Direito e Justiça

CCJ aprova teste de paternidade com DNA de parentes

Se não houver recurso para votação em Plenário, a proposta segue para sanção presidencial

28/11/2019 - 16:15  

A Comissão de Constituição e Justiça e de Cidadania (CCJ) aprovou nesta quinta-feira (28), em caráter conclusivo, o Projeto de Lei 3248/12, da ex-senadora Marisa Serrano, que permite o teste de paternidade a partir da coleta de DNA de parentes consanguíneos do investigado, quando o pai tiver morrido ou não puder ser localizado. A proposta segue para sanção presidencial, caso não haja recurso para votação no Plenário.

Vinicius Loures/Câmara dos Deputados
Deputada Margarete Coelho: "Ao direito de privacidade se sobrepõe o direito de reconhecimento do estado de filiação"
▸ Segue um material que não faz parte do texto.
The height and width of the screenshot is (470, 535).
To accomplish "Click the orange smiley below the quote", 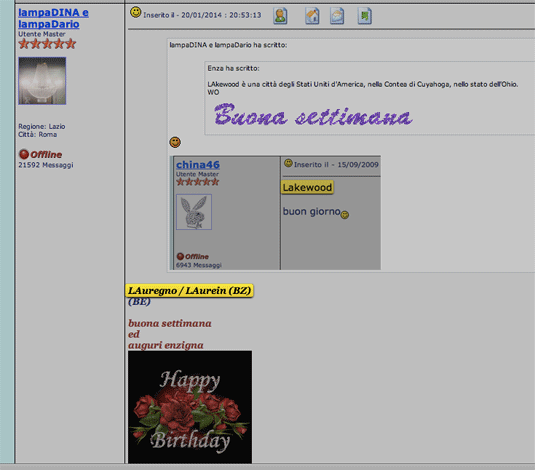I will (x=175, y=142).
A aprovação do projeto foi recomendada pela relatora, deputada Margarete Coelho (PP-PI). “É razoável permitir que se estendam os testes genéticos para determinação da paternidade aos familiares do suposto pai, nas hipóteses de falecimento ou desaparecimento”, argumentou. “Ao direito de privacidade se sobrepõe o direito de reconhecimento do estado de filiação, que tem sérias repercussões na vida do registrado”, completou a deputada.

Presunção de paternidade
De acordo com o projeto, o juiz convocará para o exame, preferencialmente, os parentes de grau mais próximo. Se eles se recusarem a fazer o teste, o juiz poderá decidir pela presunção de paternidade, dependendo do contexto probatório.

Dados do Conselho Nacional de Justiça (CNJ), com base no Censo Escolar de 2011, apontam que há 5,5 milhões de crianças brasileiras sem o nome do pai na certidão de nascimento.